Mi occupo di Marketing da diversi anni. Non tanti, ma nemmeno pochi. Ho studiato – e continuo a studiare – tanto. Quando non lavoro, leggo, mi informo in continuazione, partecipo a Webinar, mi iscrivo a corsi online, guardo tutorial e faccio pratica. Mi piace essere sul pezzo, e il mio lavoro prevede anche questo: essere aggiornata e preparata. That’s it. Siamo in tanti a “fare Marketing”, e ci sono davvero tanti professionisti. La concorrenza è alta, ma è bene che sia così, c’è spazio per tutti. Tra amici e conoscenti, ci sono tante persone che conosco che si occupano di Marketing. A volte sembriamo degli alieni iperattivi e ci stiamo sulle palle da soli.
Il problema dove sta? Il problema sorge quando persone che non sanno nulla di Marketing diventano improvvisamente specialisti. Sono gli Specialisti di Marketing Ovunque.

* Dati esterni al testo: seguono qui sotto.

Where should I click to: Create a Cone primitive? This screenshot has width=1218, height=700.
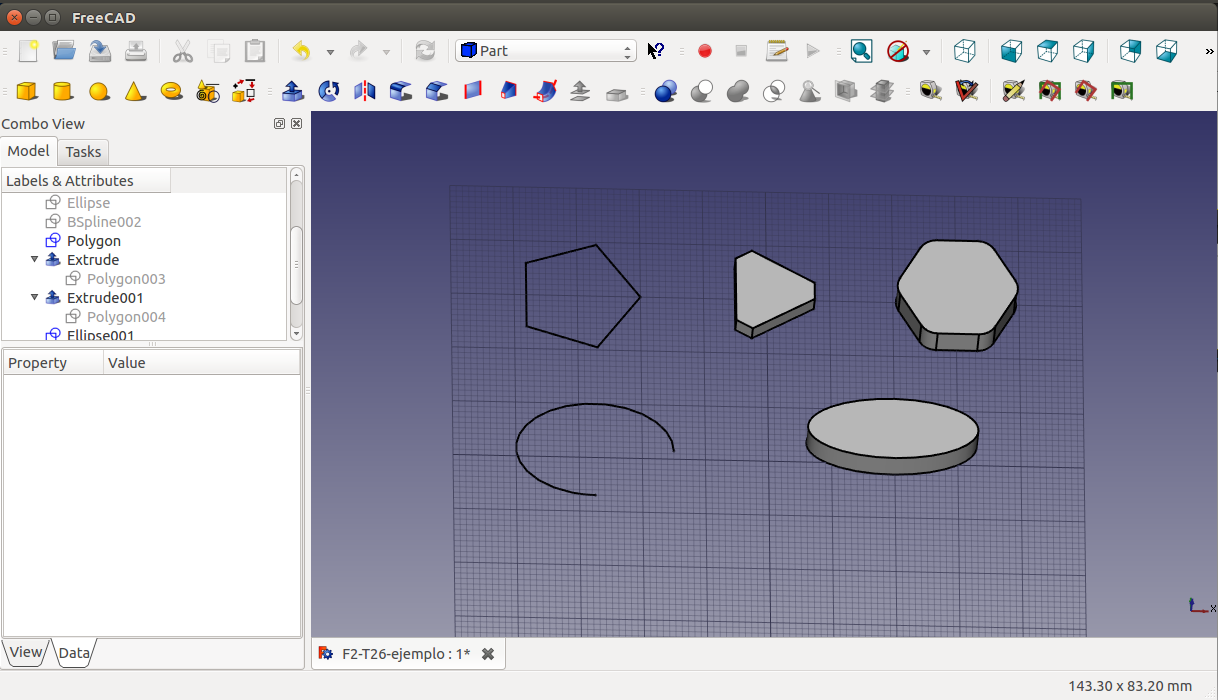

Gli SMO – l’acronimo fa sempre scena – leggono superficialmente qualche testo e iniziano ad utilizzare termini inglesi a sproposito; parlano di Brand Awareness in continuazione, senza aver bene capito di cosa si tratta; dicono la loro sull’annuncio di lavoro che sta per essere pubblicato – si ricerca una figura Marketing (sì ma solo perché gli SMO non hanno tempo) – iniziando a straparlare e proponendo di inserire requisiti folli senza nessun nesso logico; parlano spesso nelle riunioni proponendo attività di Marketing a caso, senza alcun tipo di analisi; nel 99% dei casi si lamentano dei risultati del team di Marketing, sostenendo tesi basate sull’ispirazione del momento (“Avremmo dovuto usare l’immagine in bianco e nero, era ovvio”); mentre il povero Responsabile Marketing sta lavorando su un contenuto da condividere, gli SMO gli passano dietro e buttano lì consigli non richiesti e – il più delle volte – senza nessun senso; pensano che “il Marketing” sia semplice e divertente, mentre loro, eh loro sì che fanno il lavoro duro.

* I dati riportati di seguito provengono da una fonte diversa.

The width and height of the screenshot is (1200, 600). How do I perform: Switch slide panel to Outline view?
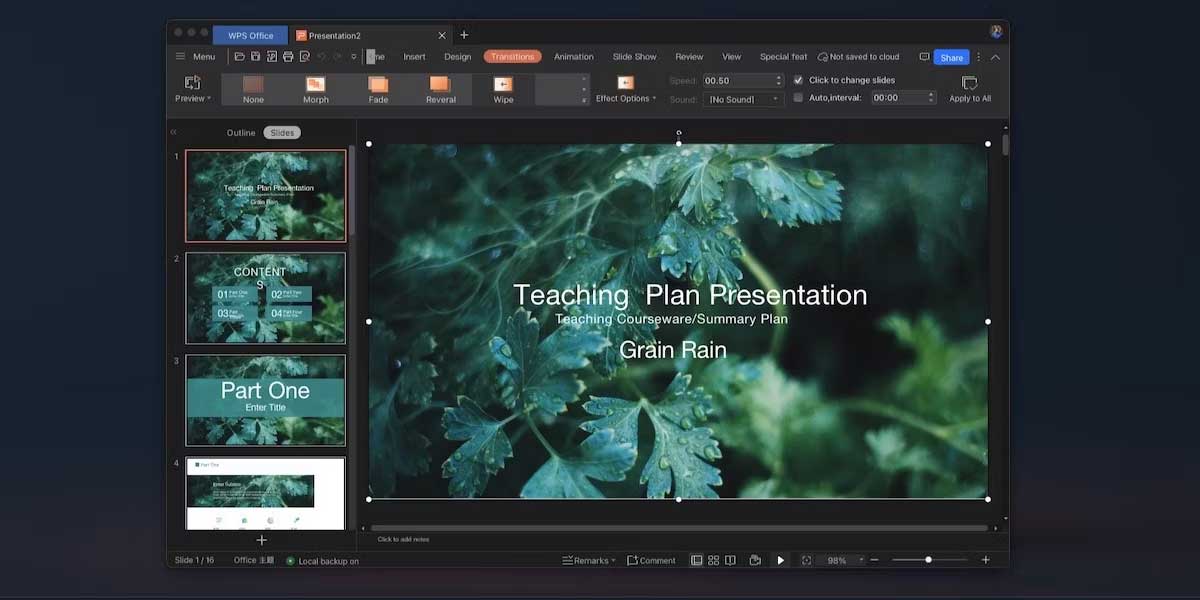click(241, 133)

Gli uffici sono pieni di SMO.
Va bene così, noi markettari non molliamo e siamo più che abituati. Però, una sola cosa lasciatemela dire.
Chi investe denaro, tempo ed energie per migliorarsi, per imparare, per crescere professionalmente nel proprio campo, dovrebbe essere rispettato. Sì, parliamo di rispetto, perché il confronto e il dibattito costruttivo sono sempre ben accetti – e anzi, sono fondamentali. Ma se facciamo proposte basandoci su un volantino letto di fretta mentre eravamo al supermercato e non chiediamo il parere di chi si occupa di questi temi da anni, allora stiamo mancando di rispetto. E questo non va bene.
Chiedo scusa se qualcuno si sia per caso offeso dopo aver letto queste parole – ma tanto sono sicura che non lo verrò mai a sapere, perché non ci sarà il coraggio di palesarsi – significherebbe ammettere di essere uno Specialista di Marketing Ovunque.
E la prima regola degli SMO è che non si parla di SMO.